Claudio Moscardelli
L'ex senatore Claudio Moscardelli

Il Senatore Claudio Moscardelli, membro della Commissione Antimafia che ieri ha ascoltato il questore De Matteis, è intervenuto ancora una volta sulla criminalità a Latina. “Con la nomina in commissione antimafia ho ritenuto indispensabile utilizzare questa opportunità per ottenere tre obiettivi : 1) accendere i riflettori sulla ‘tranquilla provincia di Latina’; 2) esercitare ogni possibile pressione politica per sostenere l’azione di contrasto della criminalità da parte delle forze dell’ordine e dello Stato; 3) mettere in rilievo il caso Latina, considerato inesistente sino all’avvento del Questore D’Angelo e dopo di lui immediatamente rimosso”, così il senatore in una nota.

Per Moscardelli l’attività della Commissione, venuta a Latina nel dicembre del 2014, e le successive audizioni del Prefetto Faloni e del Questore De Matteis hanno fatto emergere la reale situazione della provincia di Latina e del capoluogo. “Criminalità organizzata radicata nel territorio, esponenti di primo piano a capo ad elevatissima pericolosità, insieme alla capacità spiccata di relazioni politiche ed istituzionali – continua Moscardelli – A Latina è stato squarciato il velo di ipocrisia con l’emersione dei caratteri veri di alta capacità criminale del clan Ciarelli Di Silvio, la contiguità e i rapporti con parte della politica e con le forze dell’ordine ed istituzioni. Alto numero di intimidazioni a magistrati e forze di polizia e arresti di componenti di polizia, carabinieri e guardia di finanza al soldo dei clan sono le due facce opposte di una realtà sempre negata”.

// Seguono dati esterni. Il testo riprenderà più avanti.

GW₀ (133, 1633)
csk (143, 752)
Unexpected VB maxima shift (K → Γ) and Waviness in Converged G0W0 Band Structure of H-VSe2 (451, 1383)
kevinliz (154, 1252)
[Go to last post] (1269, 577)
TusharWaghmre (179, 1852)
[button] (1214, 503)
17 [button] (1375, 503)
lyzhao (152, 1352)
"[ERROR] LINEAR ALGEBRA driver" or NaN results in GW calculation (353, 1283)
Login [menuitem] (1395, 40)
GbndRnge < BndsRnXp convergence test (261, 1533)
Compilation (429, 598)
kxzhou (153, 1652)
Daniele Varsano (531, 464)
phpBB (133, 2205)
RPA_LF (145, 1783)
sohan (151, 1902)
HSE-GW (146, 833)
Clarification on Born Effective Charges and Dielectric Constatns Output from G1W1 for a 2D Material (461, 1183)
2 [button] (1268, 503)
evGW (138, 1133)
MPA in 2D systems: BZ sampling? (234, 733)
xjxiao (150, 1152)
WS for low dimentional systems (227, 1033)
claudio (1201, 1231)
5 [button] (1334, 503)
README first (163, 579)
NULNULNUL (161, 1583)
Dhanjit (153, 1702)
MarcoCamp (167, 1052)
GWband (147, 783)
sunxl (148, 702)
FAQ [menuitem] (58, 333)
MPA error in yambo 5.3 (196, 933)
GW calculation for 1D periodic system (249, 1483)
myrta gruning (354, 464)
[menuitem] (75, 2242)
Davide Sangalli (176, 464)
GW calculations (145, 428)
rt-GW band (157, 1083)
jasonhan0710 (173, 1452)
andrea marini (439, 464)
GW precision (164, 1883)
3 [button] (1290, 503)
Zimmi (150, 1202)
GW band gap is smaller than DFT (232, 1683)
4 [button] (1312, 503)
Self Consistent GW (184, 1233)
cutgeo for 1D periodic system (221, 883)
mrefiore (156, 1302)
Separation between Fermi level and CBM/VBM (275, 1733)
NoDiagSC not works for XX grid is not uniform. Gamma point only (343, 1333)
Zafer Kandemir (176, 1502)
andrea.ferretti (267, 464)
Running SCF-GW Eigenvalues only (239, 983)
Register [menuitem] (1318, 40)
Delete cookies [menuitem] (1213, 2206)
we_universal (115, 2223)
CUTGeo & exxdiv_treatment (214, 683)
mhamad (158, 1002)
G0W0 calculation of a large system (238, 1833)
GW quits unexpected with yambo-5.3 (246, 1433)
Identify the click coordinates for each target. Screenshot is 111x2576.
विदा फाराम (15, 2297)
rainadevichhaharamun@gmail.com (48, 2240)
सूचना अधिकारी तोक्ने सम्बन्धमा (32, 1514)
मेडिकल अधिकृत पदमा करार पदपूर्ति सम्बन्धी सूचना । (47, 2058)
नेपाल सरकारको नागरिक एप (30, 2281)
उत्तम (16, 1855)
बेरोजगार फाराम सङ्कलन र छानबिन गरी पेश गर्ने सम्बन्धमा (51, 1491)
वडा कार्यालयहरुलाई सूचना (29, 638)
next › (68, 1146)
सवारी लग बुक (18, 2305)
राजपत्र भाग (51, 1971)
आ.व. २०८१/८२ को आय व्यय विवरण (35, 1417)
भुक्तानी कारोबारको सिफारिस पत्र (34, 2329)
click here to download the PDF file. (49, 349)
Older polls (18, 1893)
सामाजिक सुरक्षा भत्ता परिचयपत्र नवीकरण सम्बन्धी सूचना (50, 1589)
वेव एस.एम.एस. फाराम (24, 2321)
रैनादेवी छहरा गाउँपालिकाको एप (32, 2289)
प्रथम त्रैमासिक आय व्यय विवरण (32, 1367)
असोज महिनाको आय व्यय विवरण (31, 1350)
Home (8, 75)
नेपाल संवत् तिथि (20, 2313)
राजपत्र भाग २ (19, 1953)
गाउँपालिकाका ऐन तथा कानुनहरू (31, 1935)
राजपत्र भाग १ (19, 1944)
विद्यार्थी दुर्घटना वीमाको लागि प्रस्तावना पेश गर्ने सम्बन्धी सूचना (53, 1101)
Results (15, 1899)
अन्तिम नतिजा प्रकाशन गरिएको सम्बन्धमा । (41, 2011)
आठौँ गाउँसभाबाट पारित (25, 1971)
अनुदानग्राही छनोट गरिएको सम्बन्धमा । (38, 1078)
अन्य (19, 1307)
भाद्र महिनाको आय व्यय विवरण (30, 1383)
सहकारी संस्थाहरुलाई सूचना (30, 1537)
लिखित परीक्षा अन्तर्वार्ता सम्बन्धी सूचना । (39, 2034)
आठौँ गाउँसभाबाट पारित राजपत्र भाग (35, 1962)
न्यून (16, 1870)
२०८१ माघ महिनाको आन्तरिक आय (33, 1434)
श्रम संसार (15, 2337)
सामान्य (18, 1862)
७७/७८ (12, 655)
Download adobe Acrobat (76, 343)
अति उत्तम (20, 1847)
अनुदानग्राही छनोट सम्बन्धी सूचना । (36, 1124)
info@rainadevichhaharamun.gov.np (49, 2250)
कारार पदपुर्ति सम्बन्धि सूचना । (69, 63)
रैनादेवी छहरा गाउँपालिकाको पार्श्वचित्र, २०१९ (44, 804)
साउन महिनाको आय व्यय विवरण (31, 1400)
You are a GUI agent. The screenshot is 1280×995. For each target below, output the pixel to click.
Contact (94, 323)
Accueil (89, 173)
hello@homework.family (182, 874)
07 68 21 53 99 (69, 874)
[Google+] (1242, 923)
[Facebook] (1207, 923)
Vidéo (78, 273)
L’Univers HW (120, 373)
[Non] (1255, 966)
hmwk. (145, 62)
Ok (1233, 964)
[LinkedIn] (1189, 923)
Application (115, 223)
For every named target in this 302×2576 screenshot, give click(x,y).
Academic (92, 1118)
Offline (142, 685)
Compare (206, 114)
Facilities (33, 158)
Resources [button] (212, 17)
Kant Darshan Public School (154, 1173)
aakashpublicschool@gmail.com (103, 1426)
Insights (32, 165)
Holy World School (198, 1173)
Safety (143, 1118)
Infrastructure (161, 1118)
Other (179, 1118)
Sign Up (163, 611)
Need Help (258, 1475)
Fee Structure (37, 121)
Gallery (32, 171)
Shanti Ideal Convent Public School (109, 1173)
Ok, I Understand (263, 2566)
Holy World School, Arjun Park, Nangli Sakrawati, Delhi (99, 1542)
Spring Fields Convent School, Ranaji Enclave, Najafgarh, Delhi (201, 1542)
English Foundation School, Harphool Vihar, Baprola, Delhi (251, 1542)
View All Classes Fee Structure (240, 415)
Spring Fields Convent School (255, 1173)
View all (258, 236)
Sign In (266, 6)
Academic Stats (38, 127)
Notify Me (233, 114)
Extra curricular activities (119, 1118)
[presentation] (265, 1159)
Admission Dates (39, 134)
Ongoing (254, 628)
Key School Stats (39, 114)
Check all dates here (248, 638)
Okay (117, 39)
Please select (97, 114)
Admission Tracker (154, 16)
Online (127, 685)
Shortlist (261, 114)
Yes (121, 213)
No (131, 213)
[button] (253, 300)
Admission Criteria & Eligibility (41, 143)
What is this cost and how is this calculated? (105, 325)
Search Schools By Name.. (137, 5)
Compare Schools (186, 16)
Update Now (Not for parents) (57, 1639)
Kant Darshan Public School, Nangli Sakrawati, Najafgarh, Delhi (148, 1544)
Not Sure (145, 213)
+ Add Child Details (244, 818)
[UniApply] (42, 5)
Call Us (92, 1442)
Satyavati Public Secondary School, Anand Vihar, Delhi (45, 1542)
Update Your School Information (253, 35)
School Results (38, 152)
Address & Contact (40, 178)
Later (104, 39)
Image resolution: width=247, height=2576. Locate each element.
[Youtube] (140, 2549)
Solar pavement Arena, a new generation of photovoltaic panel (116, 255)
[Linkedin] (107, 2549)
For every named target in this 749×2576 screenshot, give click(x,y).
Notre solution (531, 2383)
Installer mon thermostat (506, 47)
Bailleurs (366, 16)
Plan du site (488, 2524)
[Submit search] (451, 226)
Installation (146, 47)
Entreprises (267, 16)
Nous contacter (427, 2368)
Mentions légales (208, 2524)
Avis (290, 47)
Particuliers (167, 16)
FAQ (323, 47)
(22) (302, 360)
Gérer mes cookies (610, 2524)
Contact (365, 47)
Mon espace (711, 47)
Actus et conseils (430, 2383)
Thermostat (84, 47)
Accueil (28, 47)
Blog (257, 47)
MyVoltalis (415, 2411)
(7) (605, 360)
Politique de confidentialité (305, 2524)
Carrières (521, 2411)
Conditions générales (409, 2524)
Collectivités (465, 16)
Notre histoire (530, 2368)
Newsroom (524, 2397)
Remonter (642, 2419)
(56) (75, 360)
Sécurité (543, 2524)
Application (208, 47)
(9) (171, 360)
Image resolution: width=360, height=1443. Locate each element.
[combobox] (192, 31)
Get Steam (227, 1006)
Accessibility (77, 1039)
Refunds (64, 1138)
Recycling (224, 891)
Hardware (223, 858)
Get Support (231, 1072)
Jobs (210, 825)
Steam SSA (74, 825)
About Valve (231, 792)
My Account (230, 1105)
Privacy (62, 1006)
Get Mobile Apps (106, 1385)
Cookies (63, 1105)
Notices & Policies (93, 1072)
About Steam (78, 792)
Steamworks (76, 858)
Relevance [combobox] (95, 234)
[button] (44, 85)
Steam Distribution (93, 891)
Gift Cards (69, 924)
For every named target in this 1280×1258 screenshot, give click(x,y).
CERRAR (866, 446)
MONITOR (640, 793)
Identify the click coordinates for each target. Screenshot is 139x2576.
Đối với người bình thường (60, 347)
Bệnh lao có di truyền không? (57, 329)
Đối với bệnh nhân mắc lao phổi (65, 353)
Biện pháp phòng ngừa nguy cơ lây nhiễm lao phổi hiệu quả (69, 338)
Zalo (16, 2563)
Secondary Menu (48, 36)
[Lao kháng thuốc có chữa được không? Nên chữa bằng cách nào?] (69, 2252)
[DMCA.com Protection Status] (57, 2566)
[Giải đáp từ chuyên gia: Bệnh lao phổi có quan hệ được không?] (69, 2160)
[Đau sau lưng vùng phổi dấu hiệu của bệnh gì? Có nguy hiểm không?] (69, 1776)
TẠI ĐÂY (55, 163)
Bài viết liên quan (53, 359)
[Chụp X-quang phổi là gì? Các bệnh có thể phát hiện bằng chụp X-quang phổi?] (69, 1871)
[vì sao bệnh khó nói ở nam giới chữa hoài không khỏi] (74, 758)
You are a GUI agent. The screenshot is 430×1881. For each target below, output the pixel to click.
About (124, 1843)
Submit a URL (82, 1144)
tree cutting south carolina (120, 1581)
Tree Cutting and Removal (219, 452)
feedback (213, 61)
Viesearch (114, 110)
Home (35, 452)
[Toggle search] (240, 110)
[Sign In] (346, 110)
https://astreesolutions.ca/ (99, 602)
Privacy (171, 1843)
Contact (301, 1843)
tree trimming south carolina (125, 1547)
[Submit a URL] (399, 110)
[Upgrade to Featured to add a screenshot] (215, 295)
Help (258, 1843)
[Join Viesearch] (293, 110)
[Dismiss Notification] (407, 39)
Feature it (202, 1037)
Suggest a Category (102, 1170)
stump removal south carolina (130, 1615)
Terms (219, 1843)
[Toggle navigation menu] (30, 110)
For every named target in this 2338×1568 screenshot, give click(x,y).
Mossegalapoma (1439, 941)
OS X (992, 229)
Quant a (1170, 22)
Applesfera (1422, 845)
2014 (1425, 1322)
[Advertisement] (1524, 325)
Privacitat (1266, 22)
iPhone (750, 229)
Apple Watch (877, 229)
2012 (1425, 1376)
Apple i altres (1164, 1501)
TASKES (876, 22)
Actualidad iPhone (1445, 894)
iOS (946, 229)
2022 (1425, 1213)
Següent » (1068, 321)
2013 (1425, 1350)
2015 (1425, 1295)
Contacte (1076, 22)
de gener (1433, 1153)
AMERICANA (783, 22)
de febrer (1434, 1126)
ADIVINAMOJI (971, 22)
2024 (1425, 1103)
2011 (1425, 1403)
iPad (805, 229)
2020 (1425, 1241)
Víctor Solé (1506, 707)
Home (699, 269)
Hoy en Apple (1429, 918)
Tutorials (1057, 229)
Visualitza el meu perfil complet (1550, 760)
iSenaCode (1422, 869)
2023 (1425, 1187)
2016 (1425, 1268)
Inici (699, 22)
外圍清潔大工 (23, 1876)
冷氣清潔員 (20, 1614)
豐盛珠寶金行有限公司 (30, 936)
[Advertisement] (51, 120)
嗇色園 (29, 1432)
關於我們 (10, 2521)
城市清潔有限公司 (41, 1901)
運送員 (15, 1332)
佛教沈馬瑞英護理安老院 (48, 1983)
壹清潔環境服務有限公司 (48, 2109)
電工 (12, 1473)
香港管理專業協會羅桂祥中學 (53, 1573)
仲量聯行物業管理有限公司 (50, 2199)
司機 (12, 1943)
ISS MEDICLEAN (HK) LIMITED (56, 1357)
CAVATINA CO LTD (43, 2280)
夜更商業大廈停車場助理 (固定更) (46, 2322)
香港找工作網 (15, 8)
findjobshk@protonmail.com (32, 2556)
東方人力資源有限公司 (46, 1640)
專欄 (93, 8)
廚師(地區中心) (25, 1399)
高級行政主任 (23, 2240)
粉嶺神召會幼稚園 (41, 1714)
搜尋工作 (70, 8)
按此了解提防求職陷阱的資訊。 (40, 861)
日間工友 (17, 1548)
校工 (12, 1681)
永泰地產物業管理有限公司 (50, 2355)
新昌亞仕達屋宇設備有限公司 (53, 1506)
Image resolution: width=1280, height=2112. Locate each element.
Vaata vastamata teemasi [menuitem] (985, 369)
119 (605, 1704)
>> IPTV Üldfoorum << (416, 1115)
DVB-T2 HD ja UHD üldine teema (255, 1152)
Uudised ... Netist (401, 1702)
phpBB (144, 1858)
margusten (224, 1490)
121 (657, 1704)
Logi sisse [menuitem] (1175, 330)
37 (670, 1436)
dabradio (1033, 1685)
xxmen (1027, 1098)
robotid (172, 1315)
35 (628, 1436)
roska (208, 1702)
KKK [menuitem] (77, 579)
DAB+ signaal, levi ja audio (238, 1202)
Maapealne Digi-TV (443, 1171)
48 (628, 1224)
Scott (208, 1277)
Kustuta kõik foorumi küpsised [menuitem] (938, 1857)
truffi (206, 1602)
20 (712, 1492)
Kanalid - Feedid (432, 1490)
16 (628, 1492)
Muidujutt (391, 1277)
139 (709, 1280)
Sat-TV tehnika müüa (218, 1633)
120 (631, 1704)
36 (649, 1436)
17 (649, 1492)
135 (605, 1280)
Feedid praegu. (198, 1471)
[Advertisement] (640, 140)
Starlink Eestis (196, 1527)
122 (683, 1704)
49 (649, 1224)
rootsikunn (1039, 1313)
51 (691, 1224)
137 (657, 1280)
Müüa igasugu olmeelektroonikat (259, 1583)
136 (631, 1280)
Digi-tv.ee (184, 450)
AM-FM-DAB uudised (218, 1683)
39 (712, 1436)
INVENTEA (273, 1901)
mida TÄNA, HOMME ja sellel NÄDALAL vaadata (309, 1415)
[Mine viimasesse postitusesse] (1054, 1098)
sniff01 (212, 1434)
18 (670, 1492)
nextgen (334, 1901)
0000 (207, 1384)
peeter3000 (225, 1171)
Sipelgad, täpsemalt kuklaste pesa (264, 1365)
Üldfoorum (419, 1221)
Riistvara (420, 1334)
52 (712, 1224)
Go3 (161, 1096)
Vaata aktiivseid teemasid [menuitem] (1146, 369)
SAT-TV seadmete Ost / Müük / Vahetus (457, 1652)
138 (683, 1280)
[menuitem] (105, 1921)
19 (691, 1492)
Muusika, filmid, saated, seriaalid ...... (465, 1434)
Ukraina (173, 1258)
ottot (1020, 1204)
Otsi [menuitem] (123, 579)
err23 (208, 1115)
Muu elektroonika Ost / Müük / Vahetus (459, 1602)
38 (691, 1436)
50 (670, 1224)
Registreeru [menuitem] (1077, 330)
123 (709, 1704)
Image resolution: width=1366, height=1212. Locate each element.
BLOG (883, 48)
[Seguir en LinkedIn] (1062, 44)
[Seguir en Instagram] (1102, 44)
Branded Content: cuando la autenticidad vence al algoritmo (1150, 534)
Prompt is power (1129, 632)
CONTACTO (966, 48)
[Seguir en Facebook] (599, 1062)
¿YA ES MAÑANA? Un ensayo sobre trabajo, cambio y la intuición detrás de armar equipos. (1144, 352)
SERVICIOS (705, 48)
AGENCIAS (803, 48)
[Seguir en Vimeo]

Moscardelli passa poi a commentare l’audizione del Questore De Matteis: “Ha puntato il dito sulle contiguità e sulla facilità di rapporti tra criminali e politica e istituzioni. Sconcertante la vicenda dell’interrogazione parlamentare di Maietta ufficialmente presentata e però smentita dal deputato che ha negato di esserne l’autore. Interrogazione con carattere fortemente intimidatorio nei confronti del Questore. Abbiamo appreso in audizione che l’autore è il dottor Melaragni, l’ex capo di gabinetto del sindaco Di Giorgi. Come è potuto accadere?”.

Per il senatore i vertici delle forze dell’ordine, da De Matteis, a Calvi per i Carabinieri e Reccia della Guardia di Finanza, stanno facendo un lavoro eccellente e coraggioso. “Ma non basta. Può essere bloccato. Molti rapporti e ruoli debbono essere ancora individuati e colpiti – questo il timore di Moscardelli -. Molti sono ancora i silenzi assordanti di chi ha ruoli istituzionali e politici. Troppi ancora coloro che negano o minimizzano. Tutto questo l’ho denunciato dal 2006 e all’inizio sono stato spesso ignorato, attaccato o criticato, con l’unico sostegno di giornalisti coraggiosi. Occorrono uomini coraggiosi – conclude -, continuità di azione, salto di qualità dei mezzi con la squadra mobile elevata di fascia o con organico equivalente e sostegno politico all’azione delle forze dell’ordine per sradicare le organizzazioni criminali, far emergere legami con economia, professioni e politica per tagliarli … insomma per far vincere lo Stato!”.